▶ _DESCRIPTION OF THE TASK_
For each of the statements (a), (b), and (c), decide whether it agrees with the gut microbiome text below, answering yes or no and quoting the deciding words of the text. (a) In every subject, bacteria classed as rare or white noise made up more than half of all rarefied ASVs. (b) Stable bacteria were the most numerous group. (c) In Fig. 4B, the y-axis shows time points in days.

▶ _TEXT UNDER STUDY_
Next, we performed an analysis to determine the prevalence of each longitudinal regime in every subject. We observed that in all four subjects, bacteria categorized as rare or white noise accounted for over 50% of all rarefied ASVs (Fig. 4A) or even 70%–90% when raw counts are considered (Table S1). The next, most abundant group were the “temporal” bacteria (both “stable” and “unstable”). Moreover, every subject contained a small portion of prevalent and stable bacteria (Fig. 4A). Finally, for all subjects, we analyzed the temporal fluctuations of each longitudinal group over time. Interestingly, although the stable bacteria group representatives were less numerous, they constituted the majority of the time series in terms of abundance. This was followed by a smaller fraction of temporal bacteria (stable and unstable) exhibiting higher volatility. Additionally, rare bacteria appeared for short periods of time, and bacteria defined as white noise, despite being the most numerous group, were nearly undetectable when taking into account their abundance (Fig. 4B).

Fig 4.

Longitudinal characteristics of the human gut microbiome. (A) Barplots showing the number of bacteria exhibiting specific regimes in each subject. (B) The fluctuation in counts over time for each longitudinal regime using a stacked barplot. Panels represent male, female, donor A, and donor B regime fluctuations in time. The x-axis represents time points in days, and the y-axis represents relative abundance of particular regimes.

(Collected data)
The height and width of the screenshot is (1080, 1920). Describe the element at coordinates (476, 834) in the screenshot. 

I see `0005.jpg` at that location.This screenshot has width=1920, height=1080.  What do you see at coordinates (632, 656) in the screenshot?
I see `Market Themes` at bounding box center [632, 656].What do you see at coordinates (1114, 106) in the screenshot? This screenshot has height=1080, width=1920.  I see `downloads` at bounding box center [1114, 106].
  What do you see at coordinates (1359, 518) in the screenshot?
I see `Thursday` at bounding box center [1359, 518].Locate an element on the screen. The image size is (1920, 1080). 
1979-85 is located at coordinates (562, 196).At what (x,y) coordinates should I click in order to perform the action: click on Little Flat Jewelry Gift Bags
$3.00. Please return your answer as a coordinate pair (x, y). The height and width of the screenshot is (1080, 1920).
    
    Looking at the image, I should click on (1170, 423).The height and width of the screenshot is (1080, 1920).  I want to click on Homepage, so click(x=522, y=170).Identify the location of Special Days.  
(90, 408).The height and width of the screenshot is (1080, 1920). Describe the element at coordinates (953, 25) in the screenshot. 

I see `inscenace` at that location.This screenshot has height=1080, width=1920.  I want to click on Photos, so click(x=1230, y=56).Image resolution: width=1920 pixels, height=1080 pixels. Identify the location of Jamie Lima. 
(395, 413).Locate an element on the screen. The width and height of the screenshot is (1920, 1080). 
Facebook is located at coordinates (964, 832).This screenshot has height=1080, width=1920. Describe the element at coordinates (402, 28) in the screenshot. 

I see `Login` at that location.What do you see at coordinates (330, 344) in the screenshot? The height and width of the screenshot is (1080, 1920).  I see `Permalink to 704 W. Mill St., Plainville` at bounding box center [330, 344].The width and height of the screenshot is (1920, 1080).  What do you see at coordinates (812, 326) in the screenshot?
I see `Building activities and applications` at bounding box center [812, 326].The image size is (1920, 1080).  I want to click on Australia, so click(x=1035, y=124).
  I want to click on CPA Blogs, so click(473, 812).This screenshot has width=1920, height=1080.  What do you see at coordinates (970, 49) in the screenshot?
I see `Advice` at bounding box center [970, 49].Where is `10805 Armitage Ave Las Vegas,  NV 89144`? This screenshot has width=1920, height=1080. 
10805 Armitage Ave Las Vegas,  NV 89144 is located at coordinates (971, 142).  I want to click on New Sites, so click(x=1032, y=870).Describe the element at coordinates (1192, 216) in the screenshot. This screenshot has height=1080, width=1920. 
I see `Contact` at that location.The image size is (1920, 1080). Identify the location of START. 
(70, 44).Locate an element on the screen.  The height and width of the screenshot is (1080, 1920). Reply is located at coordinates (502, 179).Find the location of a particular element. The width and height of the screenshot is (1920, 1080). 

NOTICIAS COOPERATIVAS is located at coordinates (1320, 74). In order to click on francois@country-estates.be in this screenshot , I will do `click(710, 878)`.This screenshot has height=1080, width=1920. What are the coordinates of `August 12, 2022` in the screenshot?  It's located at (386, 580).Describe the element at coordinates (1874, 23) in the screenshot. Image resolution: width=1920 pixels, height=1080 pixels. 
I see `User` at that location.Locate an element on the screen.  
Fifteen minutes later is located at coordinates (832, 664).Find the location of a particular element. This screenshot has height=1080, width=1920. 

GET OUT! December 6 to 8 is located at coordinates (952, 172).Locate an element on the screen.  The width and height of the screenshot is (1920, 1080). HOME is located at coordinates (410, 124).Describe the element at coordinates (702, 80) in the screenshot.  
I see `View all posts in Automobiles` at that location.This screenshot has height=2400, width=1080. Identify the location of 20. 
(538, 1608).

▶ _YOUR RESPONSE_
(a) Yes: "in all four subjects, bacteria categorized as rare or white noise accounted for over 50% of all rarefied ASVs"
(b) No: "although the stable bacteria group representatives were less numerous, they constituted the majority of the time series in terms of abundance"
(c) No: "The x-axis represents time points in days, and the y-axis represents relative abundance of particular regimes."